Businesses are now entering the Green Economy...
Levasana Douglas Dept. of Management, Eastern University.
Green economics is the economics of the real world-the world of work,
human needs, the Earth’s materials, and how they mesh together most
harmoniously.
It is primarily about “use value”, not “exchange value” or money. It
is about quality, not quantity, for the sake of it. It is about
regeneration of individuals, communities, and ecosystems not about
accumulation of either money or material.
Green economics emphasizes creation of positive alternatives in
all areas of life. |
The industrial or capitalist definition of wealth has always been
about the accumulation of money and matter. Any use values generated
(i.e. social needs met) have been secondary a side-effect, by-product,
spin-off, or trickle-down to the primary goal of monetary accumulation.
For two centuries, the quest to accumulate money or capital drove a
powerful industrialization process that actually did spin off many human
benefits, however unfairly distributed. But blind material and monetary
growth has reached a threshold where it is generating more destruction
than real wealth.
A post-industrial world requires an economics of quality, where both
money and matter are returned to a status of means to an end. Green
economics means a direct focus on meeting human and environmental needs.
Tinkering with money, interest rates, or even state regulation is
insufficient in creating sensible economies. One can scarcely imagine a
more inefficient, irrational and wasteful way to organize any sector of
the economy than what we actually have right now.
Both the form and the content of sustainable agriculture, of green
manufacturing of soft energy, etc., are diametrically opposed to their
current industrial counterparts, which are intrinsically wasteful.
There is no justifiable rationale to be producing vast quantities of
toxic materials, or generating more deskilled than skilled labour, or
displacing labour rather than resources from production, or extending
giant wasteful loops of production and consumption through
globalization.
These are economic inefficiencies and economic irrationalities that
can only be righted by starting from scratch to look at the most elegant
and efficient ways of doing everything. As green economist Paul Hawken
writes, our social and environmental crises are not problems of
management, but of design. We need a system overhaul.
Green economics is not just about the environment. Certainly we must
move to harmonize with natural systems, to make our economies flow
benignly like sailboats in the wind of ecosystem processes. But doing
this requires great human creativity, tremendous knowledge, and the
widespread participation of everyone.
Human beings and human workers can no longer serve as cogs in the
machine of accumulation, be it capitalistic or socialistic. Ecological
development requires an unleashing of human development and an extension
of democracy. Social and ecological transformation goes hand in hand.
Green economics and green politics both emphasize the creation of
positive alternatives in all areas of life and every sector of the
economy.
Green economics does not prioritize support for either the “public”
or the “private” sector. It argues that both sectors must be transformed
so that markets express social and ecological values, and the state
becomes merged with grass roots networks of community innovation.
For this to happen, new economic processes must be designed and new
rules of the game written, so that incentives for ecological conduct are
built into everyday economic life.
The state can then function less as a policeman and more as a
coordinator.
This is a very different kind of “self-regulation” than current
profit- and power-driven market forces.
The basis for self-regulation in a green economy would be community
and intelligent design, which provides incentives for the right things.
Ten principles of a Green Economy:
*The Primacy of Use Value,
Intrinsic Value, and Quality:
This is the fundamental principle of the green economy as a service
economy, focused on end-use, or human and environmental needs.
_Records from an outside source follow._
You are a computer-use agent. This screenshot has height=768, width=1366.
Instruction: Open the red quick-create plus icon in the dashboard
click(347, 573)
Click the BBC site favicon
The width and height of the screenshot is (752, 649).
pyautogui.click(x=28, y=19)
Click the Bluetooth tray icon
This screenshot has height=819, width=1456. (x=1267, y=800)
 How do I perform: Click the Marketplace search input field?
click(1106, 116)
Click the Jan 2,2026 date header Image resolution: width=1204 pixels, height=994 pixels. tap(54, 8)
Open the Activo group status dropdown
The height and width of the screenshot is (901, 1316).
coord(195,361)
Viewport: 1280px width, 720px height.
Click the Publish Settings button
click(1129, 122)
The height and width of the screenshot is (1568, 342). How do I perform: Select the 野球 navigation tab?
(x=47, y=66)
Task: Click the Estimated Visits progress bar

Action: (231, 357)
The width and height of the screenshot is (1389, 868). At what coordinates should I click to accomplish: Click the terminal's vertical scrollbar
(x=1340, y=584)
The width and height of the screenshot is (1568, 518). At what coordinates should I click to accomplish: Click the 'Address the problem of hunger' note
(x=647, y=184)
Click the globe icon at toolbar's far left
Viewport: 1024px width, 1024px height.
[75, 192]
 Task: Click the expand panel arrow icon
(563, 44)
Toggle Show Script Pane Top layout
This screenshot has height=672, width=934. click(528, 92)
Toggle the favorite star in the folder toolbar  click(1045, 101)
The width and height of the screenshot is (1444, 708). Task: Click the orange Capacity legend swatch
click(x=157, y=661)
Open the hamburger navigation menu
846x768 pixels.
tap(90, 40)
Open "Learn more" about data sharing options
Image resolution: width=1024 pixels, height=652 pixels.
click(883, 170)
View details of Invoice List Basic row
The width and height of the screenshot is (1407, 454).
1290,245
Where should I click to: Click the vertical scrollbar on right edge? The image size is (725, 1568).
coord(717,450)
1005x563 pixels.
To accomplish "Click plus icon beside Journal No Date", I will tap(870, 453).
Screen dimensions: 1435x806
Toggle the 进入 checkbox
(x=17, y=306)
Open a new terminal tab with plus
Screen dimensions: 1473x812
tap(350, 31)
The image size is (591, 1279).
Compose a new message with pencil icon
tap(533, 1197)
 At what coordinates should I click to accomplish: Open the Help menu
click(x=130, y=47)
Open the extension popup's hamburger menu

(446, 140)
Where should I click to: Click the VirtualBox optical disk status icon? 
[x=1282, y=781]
Matter is
a means to the end of satisfying real need, and can be radically
conserved.
Money similarly must be returned to a status as a means to facilitate
regenerative exchanges, rather than an end in itself. When this is done
in even a significant portion of the economy, it can undercut the
totalitarian power of money in the entire economy.
*Following Natural Flows:
The economy moves like a proverbial sailboat in the wind of natural
processes by flowing not only with solar, renewable, and “negawatt”
energy, but also with natural hydrological cycles, with regional
vegetation and food webs, and with local materials.
As society becomes more ecological, political and economic boundaries
tend to coincide with ecosystem boundaries. That is, it becomes
bioregional.
*Waste Equals Food:
In nature there is no waste, as every process output is an input for
some other process.
This principle implies not only a high degree of organizational
complementarities, but also that outputs and by-products are nutritious
and non-toxic enough to be food for something.
*Elegance and Multifunctionality:
Complex food webs are implied by the previous principle integrated
relationships which are antithetical to industrial society’s
segmentation and fragmentation.
What Roberts and Brandum (1995) call “economics with peripheral
vision,” this elegance features “problem-solving strategies that develop
multiple wins and positive side-effects from any one set of actions.”
*Appropriate Scale/Linked Scale:
This does not simply mean “small is beautiful,” but that every
regenerative activity has its most appropriate scale of operation. Even
the smallest activities have larger impacts, however, and truly
ecological activity “integrates design across multiple scales,”
reflecting influence of larger on smaller and smaller on larger.